** Given data follows **

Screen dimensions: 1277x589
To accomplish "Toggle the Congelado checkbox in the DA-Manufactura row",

** End of Given data **
** Given data follows **

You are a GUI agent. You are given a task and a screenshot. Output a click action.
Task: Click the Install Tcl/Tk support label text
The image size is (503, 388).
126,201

** End of Given data **

(Task) Among the entries above, find the line with "Screen dimensions: 1277x589" and the line with "the Congelado checkbox"; give again exactly these two lines and all lines between them.

(Written solution)
Screen dimensions: 1277x589
To accomplish "Toggle the Congelado checkbox in the DA-Manufactura row",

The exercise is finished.